India is very much embattled by COVID-19, having entered the pandemic in an already fragile situation,” OPEC stated in its latest monthly report.

With its tally of some 5.7 million cases, India trails only behind the United States in terms of infections of the novel coronavirus. But India is nowhere close to the rates in the United States, for now the world’s largest economy. A tally from the Reuters news service finds infections in the United States have topped 7 million as the response to the pandemic is a political factor. Finding political affiliation in the United States is almost as easy as finding those people who won’t wear a mask to protect against infections. Ten of the 50 US states have posted record-level infections so far in September. And after a good summer bounce, the US economy is turning south. Hiring has sputtered out and US Federal Reserve officials say there’s not much more they can do to prop up the economy. After tacitly giving up on the prospect, US House Speaker Nancy Pelosi and US Treasury Secretary Steven Mnuchin were in talks about reviving a stimulus effort. But with hyper-partisanship on display as the election draws near, we feel it’s highly unlikely that US lawmakers will find much to agree on between now and January.

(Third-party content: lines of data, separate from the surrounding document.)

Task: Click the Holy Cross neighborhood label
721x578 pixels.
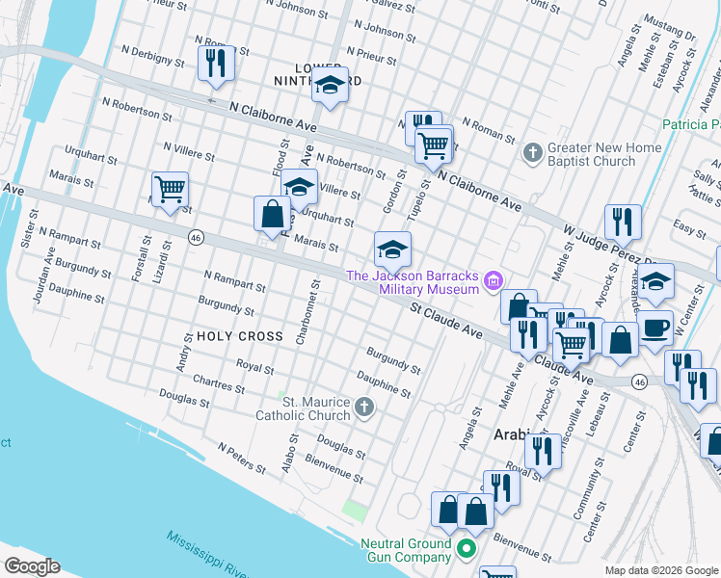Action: (x=239, y=336)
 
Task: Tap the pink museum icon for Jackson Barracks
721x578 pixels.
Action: (x=494, y=280)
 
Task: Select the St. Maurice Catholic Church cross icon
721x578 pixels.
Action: (x=363, y=407)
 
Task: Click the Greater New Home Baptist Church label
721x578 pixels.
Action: (x=604, y=154)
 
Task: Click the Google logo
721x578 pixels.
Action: (x=32, y=566)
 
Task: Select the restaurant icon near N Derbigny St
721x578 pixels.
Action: (x=215, y=64)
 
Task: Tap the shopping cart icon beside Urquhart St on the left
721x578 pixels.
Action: (x=170, y=189)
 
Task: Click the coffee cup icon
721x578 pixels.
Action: (x=655, y=327)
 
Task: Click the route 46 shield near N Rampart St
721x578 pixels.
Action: (x=196, y=238)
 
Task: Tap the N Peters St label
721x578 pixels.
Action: (x=242, y=459)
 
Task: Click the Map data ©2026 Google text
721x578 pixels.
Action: (x=661, y=570)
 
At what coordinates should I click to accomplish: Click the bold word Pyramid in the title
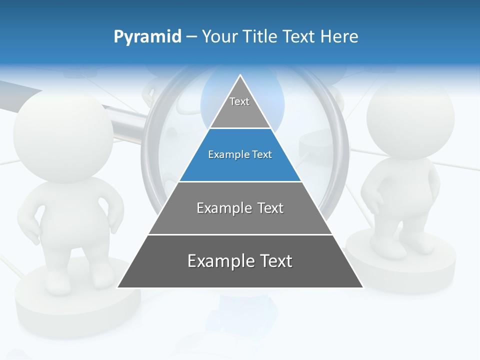tap(148, 37)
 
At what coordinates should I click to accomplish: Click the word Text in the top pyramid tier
tap(240, 102)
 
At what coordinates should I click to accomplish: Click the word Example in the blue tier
tap(224, 155)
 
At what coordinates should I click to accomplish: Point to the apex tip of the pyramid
tap(240, 76)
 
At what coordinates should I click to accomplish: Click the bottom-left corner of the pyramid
tap(118, 287)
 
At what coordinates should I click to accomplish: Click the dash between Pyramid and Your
tap(192, 37)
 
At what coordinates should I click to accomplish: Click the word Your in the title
tap(219, 36)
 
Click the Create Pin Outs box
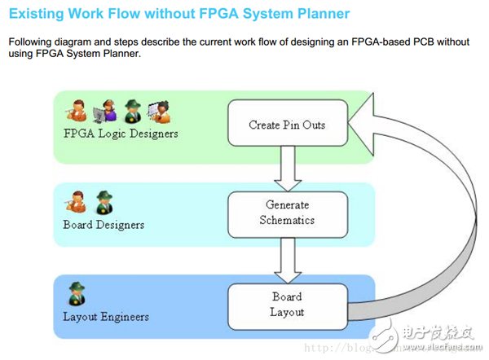[286, 125]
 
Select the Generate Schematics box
[286, 213]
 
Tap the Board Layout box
[287, 305]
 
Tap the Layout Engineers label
[106, 316]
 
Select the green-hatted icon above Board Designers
[103, 201]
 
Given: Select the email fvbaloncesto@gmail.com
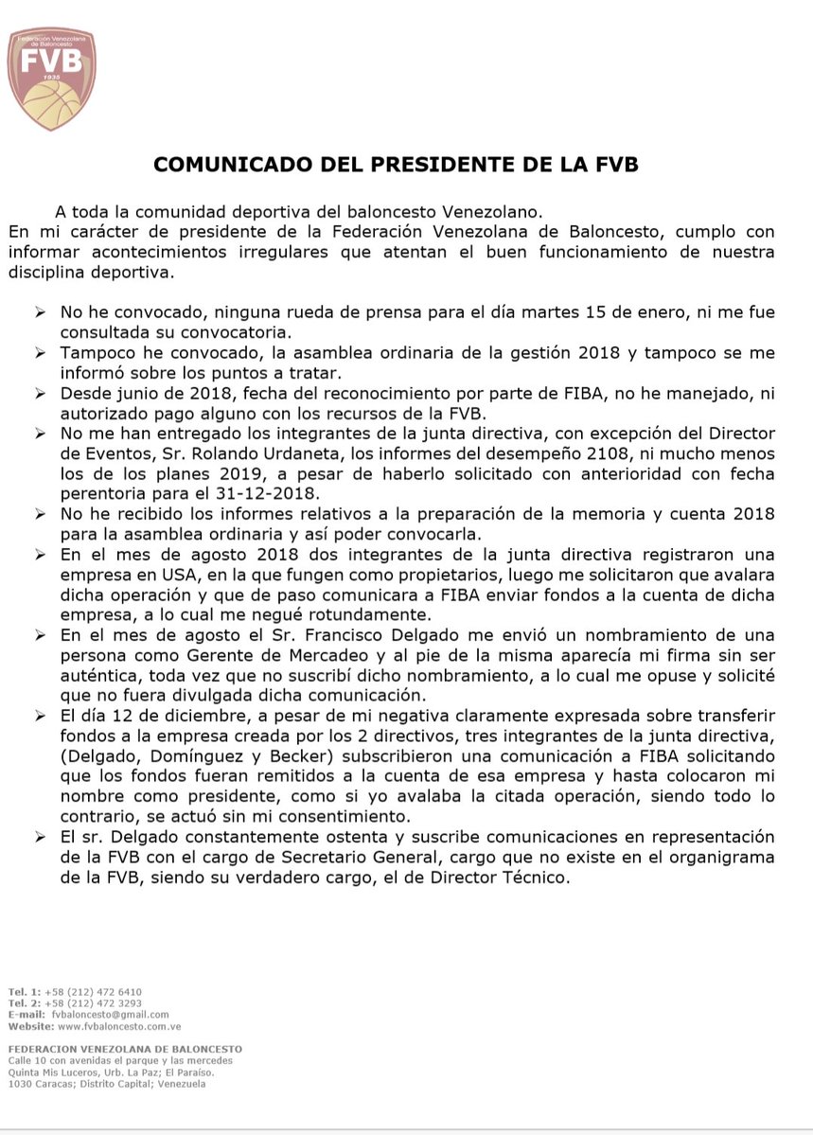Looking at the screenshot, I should click(x=111, y=1014).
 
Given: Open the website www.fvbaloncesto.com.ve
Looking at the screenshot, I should click(x=119, y=1025).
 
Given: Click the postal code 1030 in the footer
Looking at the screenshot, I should click(x=19, y=1083).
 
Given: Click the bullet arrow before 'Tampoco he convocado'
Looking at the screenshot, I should click(x=40, y=353).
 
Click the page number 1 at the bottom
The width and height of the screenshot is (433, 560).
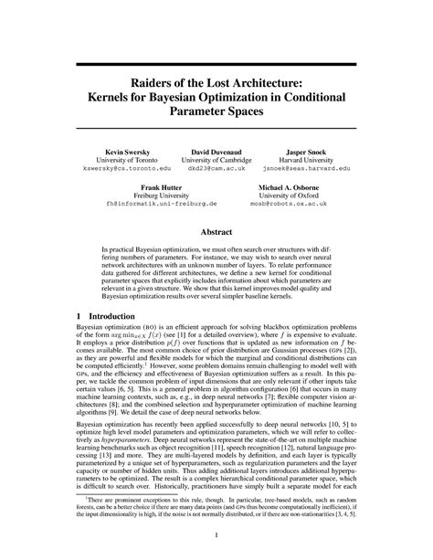216,536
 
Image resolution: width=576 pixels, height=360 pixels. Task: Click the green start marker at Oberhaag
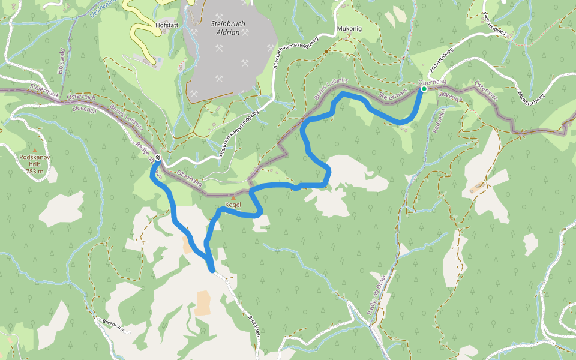pyautogui.click(x=424, y=89)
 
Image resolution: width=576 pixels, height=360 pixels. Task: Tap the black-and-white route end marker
pyautogui.click(x=157, y=157)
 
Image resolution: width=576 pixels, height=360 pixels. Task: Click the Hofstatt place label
pyautogui.click(x=167, y=26)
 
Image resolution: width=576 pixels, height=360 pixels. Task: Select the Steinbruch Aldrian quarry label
pyautogui.click(x=225, y=28)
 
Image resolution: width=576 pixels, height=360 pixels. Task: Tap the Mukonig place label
pyautogui.click(x=350, y=28)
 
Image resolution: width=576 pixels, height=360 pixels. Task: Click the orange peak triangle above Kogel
pyautogui.click(x=233, y=198)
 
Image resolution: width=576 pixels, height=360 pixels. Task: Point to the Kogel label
pyautogui.click(x=233, y=205)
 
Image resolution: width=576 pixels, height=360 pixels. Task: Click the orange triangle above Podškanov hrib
pyautogui.click(x=35, y=150)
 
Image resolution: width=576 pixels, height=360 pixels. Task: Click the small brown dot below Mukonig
pyautogui.click(x=327, y=52)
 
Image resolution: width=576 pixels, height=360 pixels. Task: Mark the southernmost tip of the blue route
pyautogui.click(x=212, y=271)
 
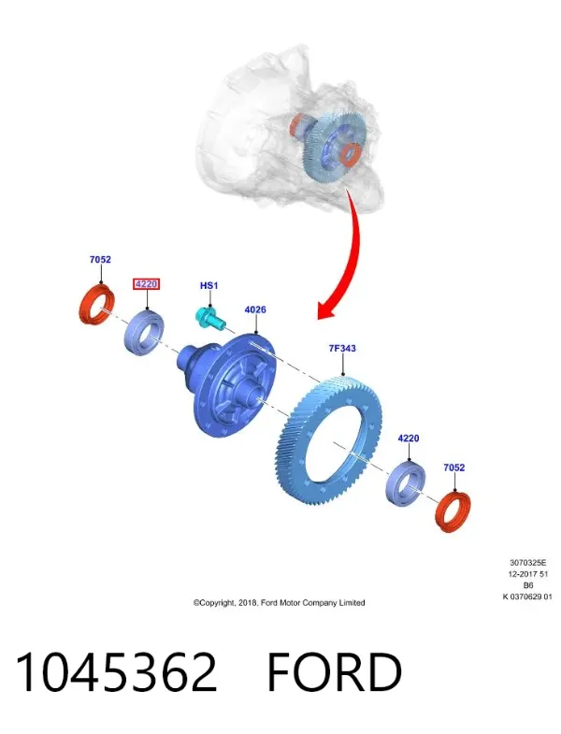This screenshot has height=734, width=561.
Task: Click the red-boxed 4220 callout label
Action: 146,283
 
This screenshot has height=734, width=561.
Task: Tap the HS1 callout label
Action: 209,285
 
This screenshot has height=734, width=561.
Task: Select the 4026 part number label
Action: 255,309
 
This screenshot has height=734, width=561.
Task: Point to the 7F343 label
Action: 342,348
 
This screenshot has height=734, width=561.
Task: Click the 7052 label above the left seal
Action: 100,259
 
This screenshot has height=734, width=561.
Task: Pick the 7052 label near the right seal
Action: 454,468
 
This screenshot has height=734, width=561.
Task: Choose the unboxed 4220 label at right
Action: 409,439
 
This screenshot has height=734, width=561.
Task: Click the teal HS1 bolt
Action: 209,318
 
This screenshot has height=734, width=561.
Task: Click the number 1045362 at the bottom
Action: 116,672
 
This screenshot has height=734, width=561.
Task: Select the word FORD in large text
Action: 335,672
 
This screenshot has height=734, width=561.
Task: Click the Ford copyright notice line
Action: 279,603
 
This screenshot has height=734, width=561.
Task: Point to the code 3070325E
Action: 527,563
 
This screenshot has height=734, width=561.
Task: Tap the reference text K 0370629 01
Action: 527,597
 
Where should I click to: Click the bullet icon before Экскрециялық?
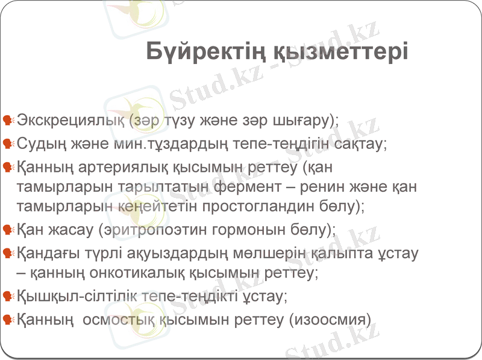coord(8,120)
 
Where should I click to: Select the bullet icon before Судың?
coord(8,144)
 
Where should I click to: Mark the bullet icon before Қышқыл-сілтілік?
coord(8,296)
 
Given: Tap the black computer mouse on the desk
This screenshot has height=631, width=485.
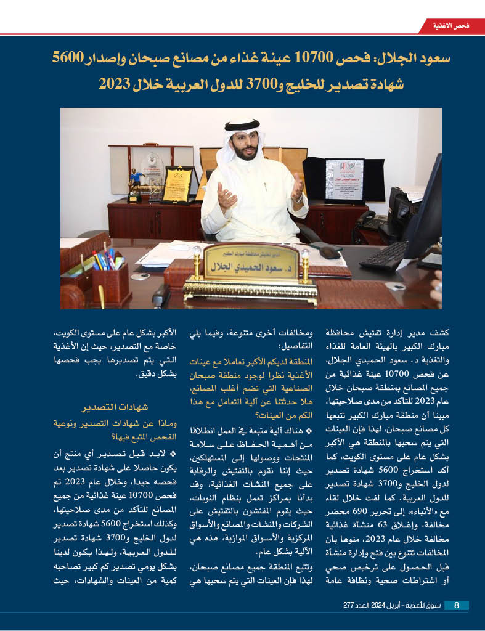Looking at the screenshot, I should coord(330,252).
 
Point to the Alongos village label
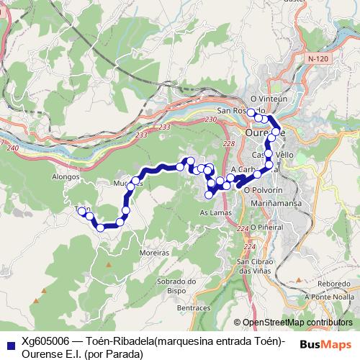click(66, 176)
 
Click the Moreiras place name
click(153, 254)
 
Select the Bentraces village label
click(181, 307)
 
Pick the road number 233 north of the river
click(164, 127)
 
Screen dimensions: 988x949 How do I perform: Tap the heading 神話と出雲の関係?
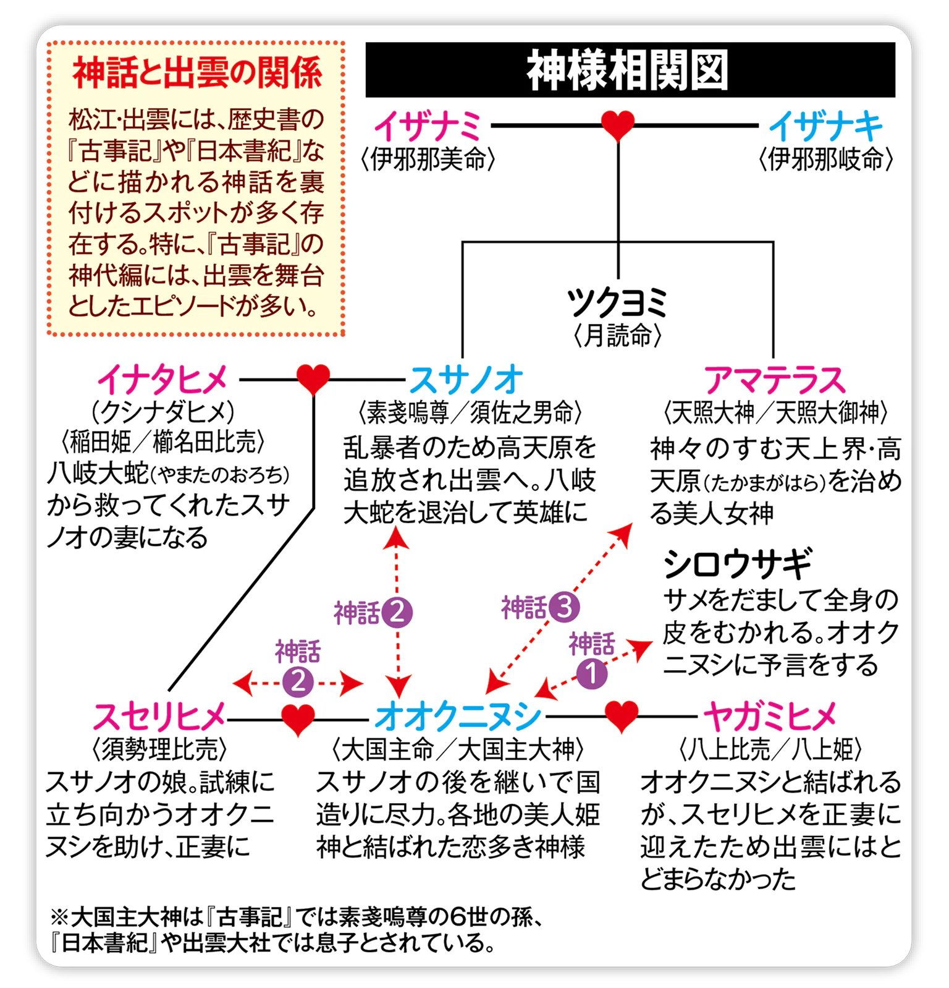[197, 73]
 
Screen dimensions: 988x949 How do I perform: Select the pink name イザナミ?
[428, 126]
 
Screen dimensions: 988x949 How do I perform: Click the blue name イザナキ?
[825, 126]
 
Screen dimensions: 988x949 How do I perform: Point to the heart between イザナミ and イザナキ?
[618, 126]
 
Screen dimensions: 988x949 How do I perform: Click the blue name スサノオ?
[465, 379]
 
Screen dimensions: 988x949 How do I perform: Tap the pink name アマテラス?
[775, 379]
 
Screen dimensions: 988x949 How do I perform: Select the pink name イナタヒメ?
[163, 379]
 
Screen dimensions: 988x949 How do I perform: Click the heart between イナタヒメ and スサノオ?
[313, 378]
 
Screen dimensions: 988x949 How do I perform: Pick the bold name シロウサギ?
[737, 563]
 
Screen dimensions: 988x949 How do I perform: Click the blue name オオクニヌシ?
[458, 717]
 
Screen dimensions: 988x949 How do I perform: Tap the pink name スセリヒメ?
[159, 717]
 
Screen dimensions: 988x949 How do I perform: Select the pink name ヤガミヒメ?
[770, 717]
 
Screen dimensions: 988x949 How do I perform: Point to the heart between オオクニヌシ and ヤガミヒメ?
[621, 716]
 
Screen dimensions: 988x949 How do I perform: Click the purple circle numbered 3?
[564, 607]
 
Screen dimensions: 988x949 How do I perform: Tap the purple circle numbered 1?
[591, 673]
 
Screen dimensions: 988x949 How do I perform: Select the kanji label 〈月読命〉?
[617, 336]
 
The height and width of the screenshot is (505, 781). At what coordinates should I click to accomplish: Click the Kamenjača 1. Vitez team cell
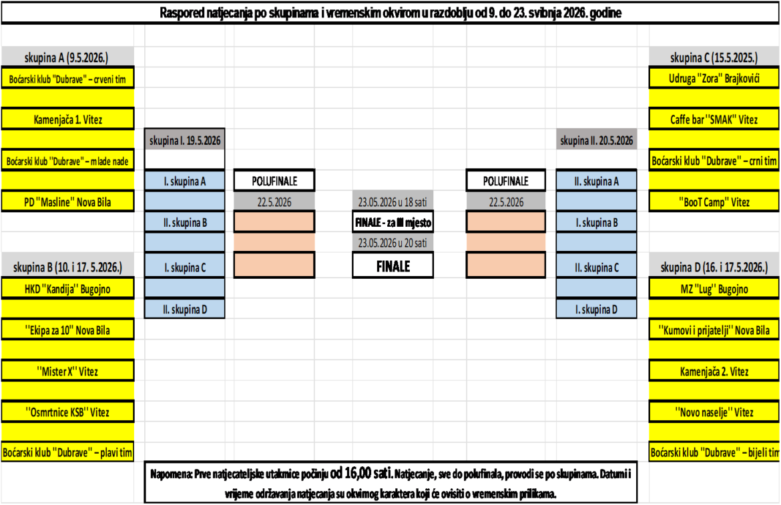coord(67,119)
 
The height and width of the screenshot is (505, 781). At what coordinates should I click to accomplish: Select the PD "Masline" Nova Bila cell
coord(67,202)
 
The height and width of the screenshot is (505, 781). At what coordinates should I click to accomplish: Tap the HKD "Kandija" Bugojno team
coord(67,289)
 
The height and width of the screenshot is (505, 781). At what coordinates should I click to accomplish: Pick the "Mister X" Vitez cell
coord(67,371)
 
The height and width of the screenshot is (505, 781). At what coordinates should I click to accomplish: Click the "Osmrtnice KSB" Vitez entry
coord(67,412)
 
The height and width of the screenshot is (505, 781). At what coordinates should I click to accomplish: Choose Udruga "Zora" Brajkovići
coord(714,78)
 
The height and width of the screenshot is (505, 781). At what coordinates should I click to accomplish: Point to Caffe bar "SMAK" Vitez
coord(714,119)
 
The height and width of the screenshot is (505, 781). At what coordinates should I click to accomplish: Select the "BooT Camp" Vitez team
coord(714,202)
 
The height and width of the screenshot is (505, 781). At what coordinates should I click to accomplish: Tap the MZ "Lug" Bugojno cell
coord(714,289)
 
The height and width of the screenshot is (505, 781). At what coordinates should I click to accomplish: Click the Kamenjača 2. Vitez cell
coord(714,371)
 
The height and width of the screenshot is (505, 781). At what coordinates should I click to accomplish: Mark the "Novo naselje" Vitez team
coord(714,412)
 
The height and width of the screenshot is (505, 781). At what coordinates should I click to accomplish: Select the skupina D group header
coord(714,268)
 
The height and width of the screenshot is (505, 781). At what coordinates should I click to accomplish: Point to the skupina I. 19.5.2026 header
coord(185,140)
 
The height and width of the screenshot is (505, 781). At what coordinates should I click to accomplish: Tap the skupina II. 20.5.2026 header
coord(596,140)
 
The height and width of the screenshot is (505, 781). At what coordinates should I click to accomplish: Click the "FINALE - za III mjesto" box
coord(393,222)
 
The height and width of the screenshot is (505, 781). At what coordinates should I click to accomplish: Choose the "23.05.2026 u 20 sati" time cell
coord(393,243)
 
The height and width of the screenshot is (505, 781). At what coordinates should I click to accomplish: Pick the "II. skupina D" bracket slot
coord(185,309)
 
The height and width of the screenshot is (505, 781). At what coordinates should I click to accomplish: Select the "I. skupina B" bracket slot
coord(596,222)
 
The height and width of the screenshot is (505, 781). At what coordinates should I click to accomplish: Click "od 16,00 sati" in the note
coord(361,473)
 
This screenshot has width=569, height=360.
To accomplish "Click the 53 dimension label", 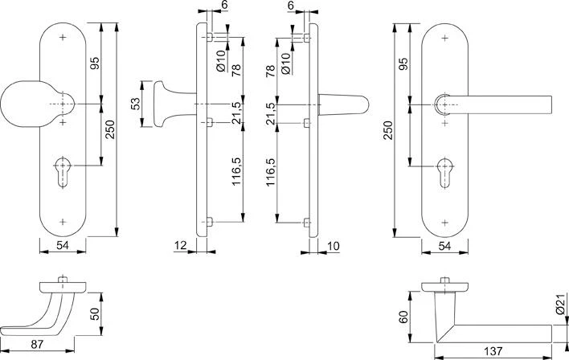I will point(136,104).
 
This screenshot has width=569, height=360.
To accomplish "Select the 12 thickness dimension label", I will point(180,244).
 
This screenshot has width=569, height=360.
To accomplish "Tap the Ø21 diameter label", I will point(560,306).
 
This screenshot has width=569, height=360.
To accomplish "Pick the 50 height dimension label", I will point(93,312).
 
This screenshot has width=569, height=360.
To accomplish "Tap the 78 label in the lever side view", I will point(271,71).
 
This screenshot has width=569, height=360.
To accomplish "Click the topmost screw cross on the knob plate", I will point(63,38).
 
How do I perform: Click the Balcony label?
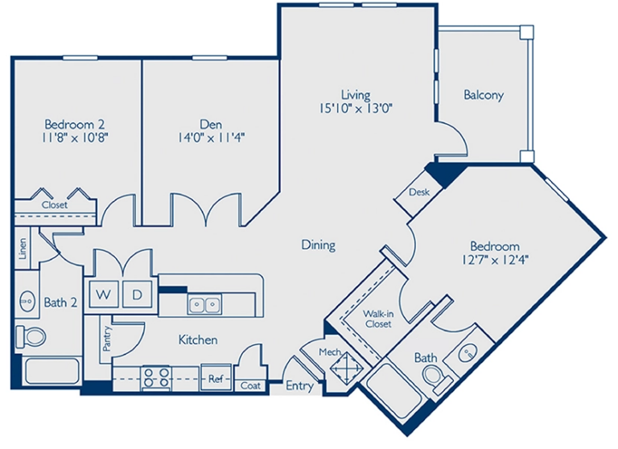click(484, 95)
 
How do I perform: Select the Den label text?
click(211, 124)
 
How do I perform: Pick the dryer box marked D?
click(137, 295)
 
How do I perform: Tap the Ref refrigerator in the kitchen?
click(215, 377)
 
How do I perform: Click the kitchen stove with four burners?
click(155, 377)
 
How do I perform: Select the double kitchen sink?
click(204, 305)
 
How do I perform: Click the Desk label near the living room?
click(418, 193)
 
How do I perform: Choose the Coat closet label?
click(251, 386)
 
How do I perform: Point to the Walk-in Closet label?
click(377, 319)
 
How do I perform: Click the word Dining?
click(318, 245)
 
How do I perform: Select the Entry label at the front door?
click(299, 386)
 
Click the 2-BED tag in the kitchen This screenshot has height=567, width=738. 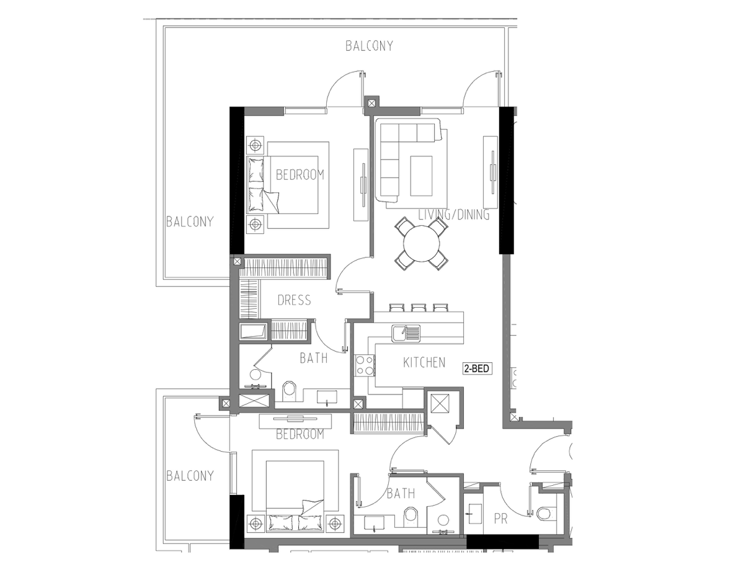tap(478, 368)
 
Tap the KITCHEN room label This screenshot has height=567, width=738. tap(424, 363)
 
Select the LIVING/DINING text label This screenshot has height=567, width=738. tap(454, 215)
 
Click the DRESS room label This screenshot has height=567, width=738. tap(294, 300)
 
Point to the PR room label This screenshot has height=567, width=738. tap(501, 519)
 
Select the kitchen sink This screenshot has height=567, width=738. tap(406, 333)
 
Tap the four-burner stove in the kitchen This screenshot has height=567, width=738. tap(365, 365)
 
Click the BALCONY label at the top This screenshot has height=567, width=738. tap(369, 46)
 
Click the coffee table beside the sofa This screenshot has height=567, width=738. tap(421, 176)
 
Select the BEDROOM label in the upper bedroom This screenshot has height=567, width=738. tap(300, 175)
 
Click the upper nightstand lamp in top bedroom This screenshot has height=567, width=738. tap(255, 146)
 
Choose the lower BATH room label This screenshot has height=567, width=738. tap(401, 494)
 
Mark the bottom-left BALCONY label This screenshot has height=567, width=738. tap(190, 476)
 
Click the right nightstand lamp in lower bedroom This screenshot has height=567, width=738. tap(334, 523)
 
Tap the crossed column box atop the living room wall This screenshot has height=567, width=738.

Supply-side pressures, meanwhile, remain. Tankers continue to move toward Libyan ports after rival political administrations agreed to let oil flow again, ending a logjam in place since January. Some vessels laden with Libyan crude oil may already be heading to Europe, which tends to like the lighter crude from the North African producer. Now Shell is getting in on the game, booking a tanker to load some 1 million barrels of oil for discharge in Singapore in late October. At its peak, Libya can churn out some 1 million bpd, and while it has a ways to go to reach that level, the return is problematic for OPEC’s effort to balance the market. And it seems the Saudi pressure on cheaters had little impact. Already lowering its official selling price, Iraq seems to be booking more cargo for October. While there are some flickers of hope, most of the short-term factors indicate a big move upward for oil is unlikely for now.